- EXERCISE PROMPT -
Down to the last character, repeat the entries beneath this task.

** DATA FOR PROCESSING follows **

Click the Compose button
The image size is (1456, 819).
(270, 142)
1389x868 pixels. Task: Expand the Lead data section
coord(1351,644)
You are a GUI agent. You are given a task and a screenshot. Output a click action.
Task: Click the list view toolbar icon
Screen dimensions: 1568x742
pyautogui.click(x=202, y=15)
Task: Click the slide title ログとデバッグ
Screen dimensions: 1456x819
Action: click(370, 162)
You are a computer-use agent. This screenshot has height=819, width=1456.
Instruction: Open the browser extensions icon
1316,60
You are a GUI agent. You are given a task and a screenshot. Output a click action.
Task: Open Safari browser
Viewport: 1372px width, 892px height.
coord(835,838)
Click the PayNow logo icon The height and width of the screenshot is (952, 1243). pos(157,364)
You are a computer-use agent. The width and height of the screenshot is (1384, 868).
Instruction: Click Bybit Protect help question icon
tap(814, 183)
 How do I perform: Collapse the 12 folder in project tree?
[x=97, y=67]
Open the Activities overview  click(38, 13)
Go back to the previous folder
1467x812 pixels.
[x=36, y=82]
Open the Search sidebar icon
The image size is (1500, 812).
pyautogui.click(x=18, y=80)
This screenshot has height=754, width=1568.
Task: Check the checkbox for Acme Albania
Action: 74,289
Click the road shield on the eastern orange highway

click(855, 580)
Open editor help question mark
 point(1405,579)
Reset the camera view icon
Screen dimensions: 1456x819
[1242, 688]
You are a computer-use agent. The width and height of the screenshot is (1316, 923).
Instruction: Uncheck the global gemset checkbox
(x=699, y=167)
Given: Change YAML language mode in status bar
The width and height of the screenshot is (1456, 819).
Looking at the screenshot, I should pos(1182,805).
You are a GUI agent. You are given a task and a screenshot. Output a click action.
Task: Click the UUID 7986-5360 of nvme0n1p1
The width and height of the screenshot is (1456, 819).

** End of DATA FOR PROCESSING **

- TASK RESULT -
Click the Compose button
The image size is (1456, 819).
(270, 142)
1389x868 pixels. Task: Expand the Lead data section
coord(1351,644)
You are a GUI agent. You are given a task and a screenshot. Output a click action.
Task: Click the list view toolbar icon
Screen dimensions: 1568x742
pyautogui.click(x=202, y=15)
Task: Click the slide title ログとデバッグ
Screen dimensions: 1456x819
Action: click(370, 162)
You are a computer-use agent. This screenshot has height=819, width=1456.
Instruction: Open the browser extensions icon
1316,60
You are a GUI agent. You are given a task and a screenshot. Output a click action.
Task: Open Safari browser
Viewport: 1372px width, 892px height.
coord(835,838)
Click the PayNow logo icon The height and width of the screenshot is (952, 1243). pos(157,364)
You are a computer-use agent. The width and height of the screenshot is (1384, 868).
Instruction: Click Bybit Protect help question icon
tap(814, 183)
 How do I perform: Collapse the 12 folder in project tree?
[x=97, y=67]
Open the Activities overview  click(38, 13)
Go back to the previous folder
1467x812 pixels.
[x=36, y=82]
Open the Search sidebar icon
The image size is (1500, 812).
pyautogui.click(x=18, y=80)
This screenshot has height=754, width=1568.
Task: Check the checkbox for Acme Albania
Action: 74,289
Click the road shield on the eastern orange highway

click(855, 580)
Open editor help question mark
 point(1405,579)
Reset the camera view icon
Screen dimensions: 1456x819
[1242, 688]
You are a computer-use agent. The width and height of the screenshot is (1316, 923).
Instruction: Uncheck the global gemset checkbox
(x=699, y=167)
Given: Change YAML language mode in status bar
The width and height of the screenshot is (1456, 819).
Looking at the screenshot, I should pos(1182,805).
You are a GUI agent. You are given a task and a screenshot. Output a click action.
Task: Click the UUID 7986-5360 of nvme0n1p1
The width and height of the screenshot is (1456, 819).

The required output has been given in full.